Business Associations

Jacobson v. Stern

Supreme Court of Nevada, 1980

Facts:

Jacobson contacted Stern and had him design a new hotel. Jacobson referred to it as "my hotel" and agreed to pay Stern $250,000. He later acquired all of A.L.W., although he sold 30% of it soon after. Jacobson then formed Lake Enterprises, a corporation with Jacobson as the sole stockholder and president; and King's Castle, a limited partnership with Lake Enterprises as the sole general partner and Jacobson and others as limited partners.

A.L.W. then operated the hotel and casino and King's Castle leased the land. These two entities then handled the money.

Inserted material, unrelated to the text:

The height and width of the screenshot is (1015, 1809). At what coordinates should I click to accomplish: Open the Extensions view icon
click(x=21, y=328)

Stern billed Jacobson, but A.L.W. paid the bills.

A couple years later, A.L.W. filed for bankruptcy. Stern did not file a claim, but he later sued Jacobson for the outstanding balance.

Procedural History:

Stern was awarded $132,590.37, plus interest.

Issue:

Is Jacobson still personally liable for the debt to Stern?

Rules:

  • LexisNexis IconWestLaw LogoGoogle Scholar LogoPage 304

    A contract with the promoter is not one with the corporation absent some subsequent corporate act or agreement. . . . [I]f a pre-incorporation contract made by a promoter is within the corporate powers, the corporation may, when organized, expressly or impliedly ratify the contract and, thus, make it a valid obligation of the corporation.

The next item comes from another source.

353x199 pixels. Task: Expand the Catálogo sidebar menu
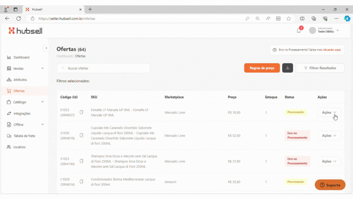click(25, 102)
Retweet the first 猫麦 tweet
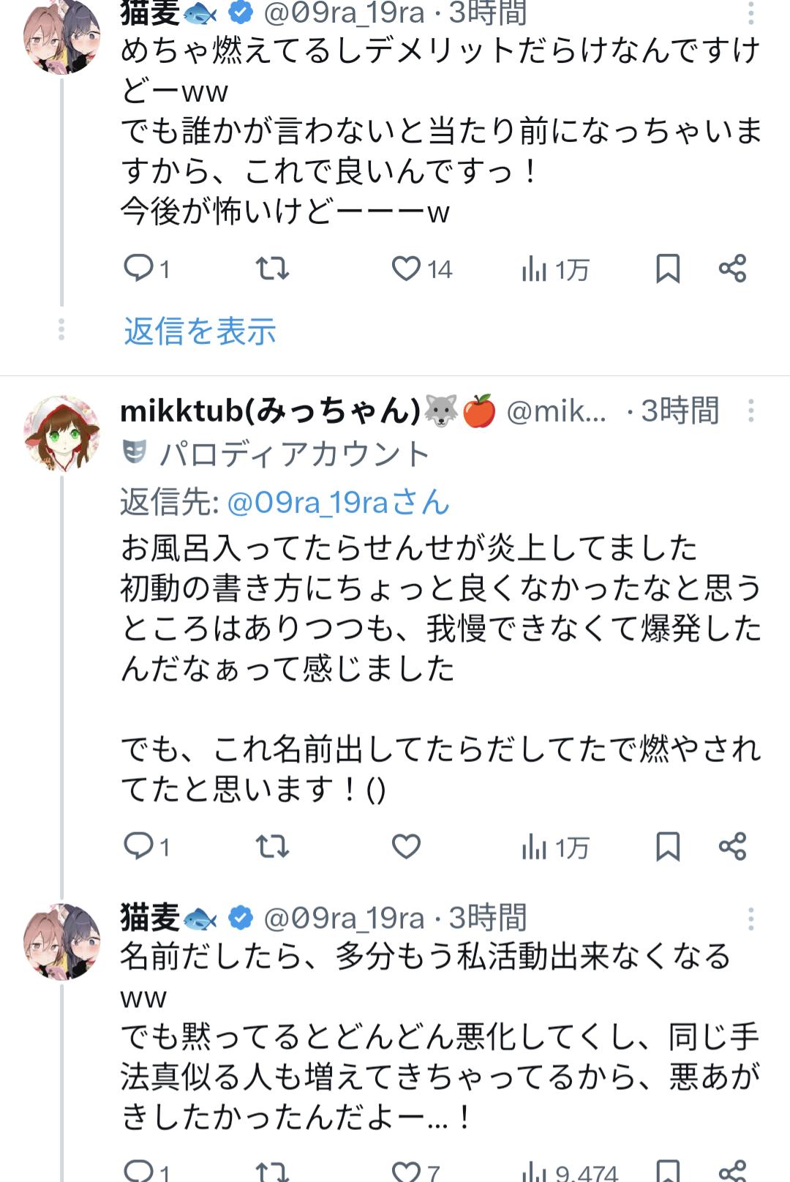Image resolution: width=790 pixels, height=1182 pixels. (x=272, y=269)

  • LexisNexis IconWestLaw LogoGoogle Scholar LogoPage 304, Bottom

    In order to constitute a valid novation, however, the creditor must assent to the substitution of a new obligor, but this assent may be inferred from his acceptance of part performance by the new obligor, if the performance is made with the understanding that a complete novation is proposed.

Reasoning:

There is no evidence that Stern contracted with Jacobson in any capacity connected with corporations that existed at the time. Thus, the contract was made with Jacobson as a promoter and not the corporation. There is evidence that A.L.W. adopted the contractual obligations and made payments thereon, thereby becoming liable; but this does not end Jacobson's liability absent a novation. There is no evidence, however, that Stern agreed to the substitution of A.L.W. for Jacobson or that he performed knowing that a novation was proposed. He maintained that Jacobson was personally liable. As he did not clearly intend a novation, Stern never agreed to release Jacobson from his obligations.

Holding:

yes, Jacobson is still personally liable for the debt. Affirmed.